The tool set lives in the running process (compiled-in toolkits plus admin visibility and description config), and it drifts in ways a count comparison cannot see: a description edit or a deny flip changes the live descriptor without changing the stored vector count. So rather than the api-catalog count diff, this enumerates the live tools and compares each one's embed-text hash against the persisted vector, returning the source on any add, removal, or edit. A steady-state registry produces no gap, so the reconciler stops enqueuing the every-sweep no-op job the unconditional predecessor produced (issue #511); an actual change still converges within one reconcile interval.
currentItems nil is a wiring fault, not a steady state, so FindGaps fails safe by re-syncing rather than silently reporting no gap.
func (*Sink) ListExisting ¶
func (s *Sink) ListExisting(ctx context.Context, key indexjobs.Key) (map[string]indexjobs.Vector, error)
ListExisting returns the persisted vectors keyed by tool name for the worker's dedup pass.
func (*Sink) StampExpected ¶
StampExpected is a no-op for the tools kind.
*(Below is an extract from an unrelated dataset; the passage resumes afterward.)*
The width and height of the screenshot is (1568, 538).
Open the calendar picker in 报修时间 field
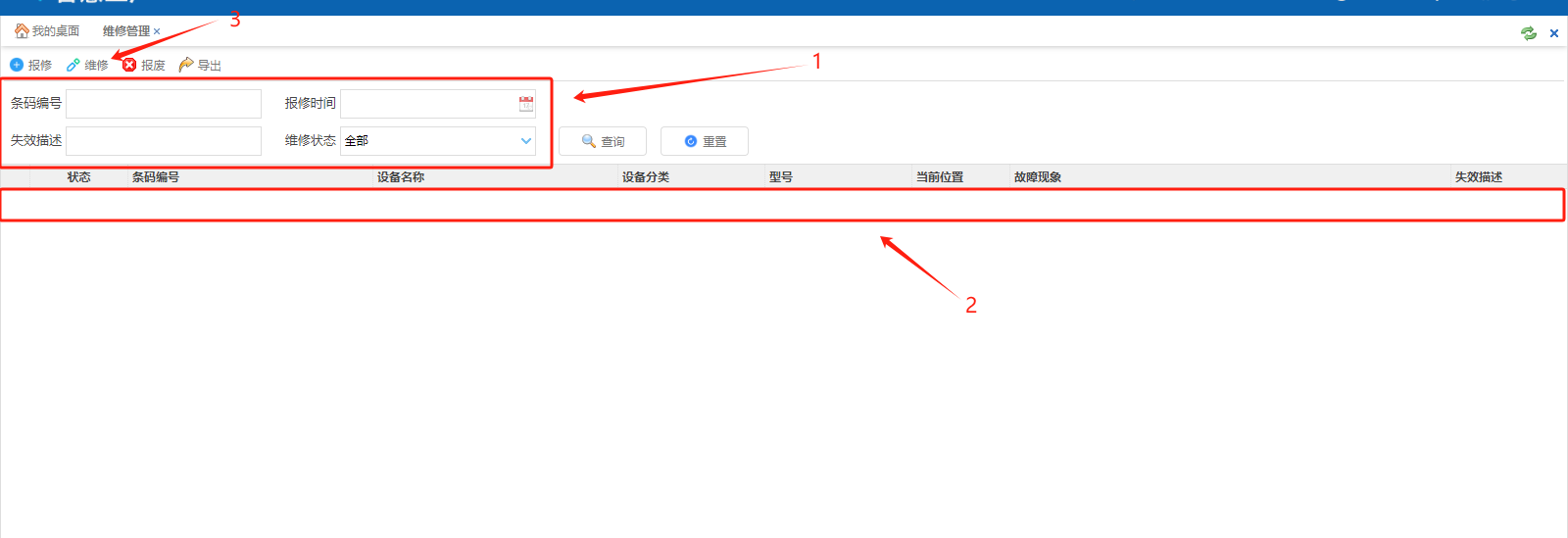click(526, 104)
The framework calls it after a successful embed to record an expected item count for count-based gap detection, but tools detects gaps by always re-syncing (see Store.FindGaps), so there is no count to record.
type Store ¶
type Store struct {
// contains filtered or unexported fields
}
Store persists tool embedding vectors (tool_embeddings) and the expected-count breadcrumb (index_sources) and answers the query-time cosine ranking. Backed by PostgreSQL + pgvector.
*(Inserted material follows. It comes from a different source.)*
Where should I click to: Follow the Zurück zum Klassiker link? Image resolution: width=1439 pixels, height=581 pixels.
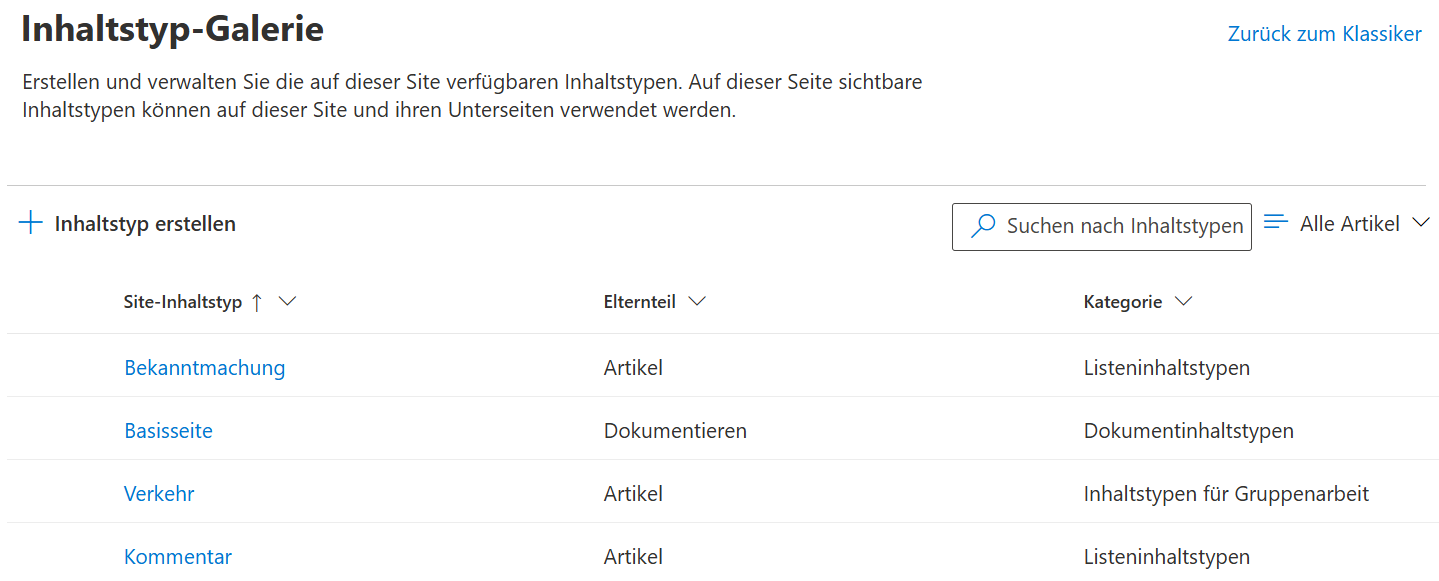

func (*Store) Coverage ¶ added in v1.73.0
Coverage returns the number of indexed tool vectors across every source (one source today, "platform"). The tools kind stamps no expected count — it re-syncs the live registry every reconcile sweep (see FindGaps) — so only the indexed total is meaningful; the admin dashboard pairs it with the latest job status to show a sync indicator rather than an indexed/expected ratio.
func (*Store) ListVectors ¶
func (s *Store) ListVectors(ctx context.Context, sourceID string) (map[string]indexjobs.Vector, error)
ListVectors returns every persisted vector for the source, keyed by tool name, for the worker's text-hash dedup pass.
func (*Store) RankBySimilarity ¶
func (s *Store) RankBySimilarity(ctx context.Context, sourceID string, queryVec []float32) ([]ScoredTool, error)
RankBySimilarity returns every indexed tool for the source ordered by cosine similarity to queryVec (most similar first). pgvector's `<=>` is the cosine-distance operator, so 1 - distance is the similarity. No LIMIT is applied: the corpus is small (low hundreds) and the caller filters by persona before capping, which must happen on the full ranked set to avoid a denied tool consuming a top-K slot.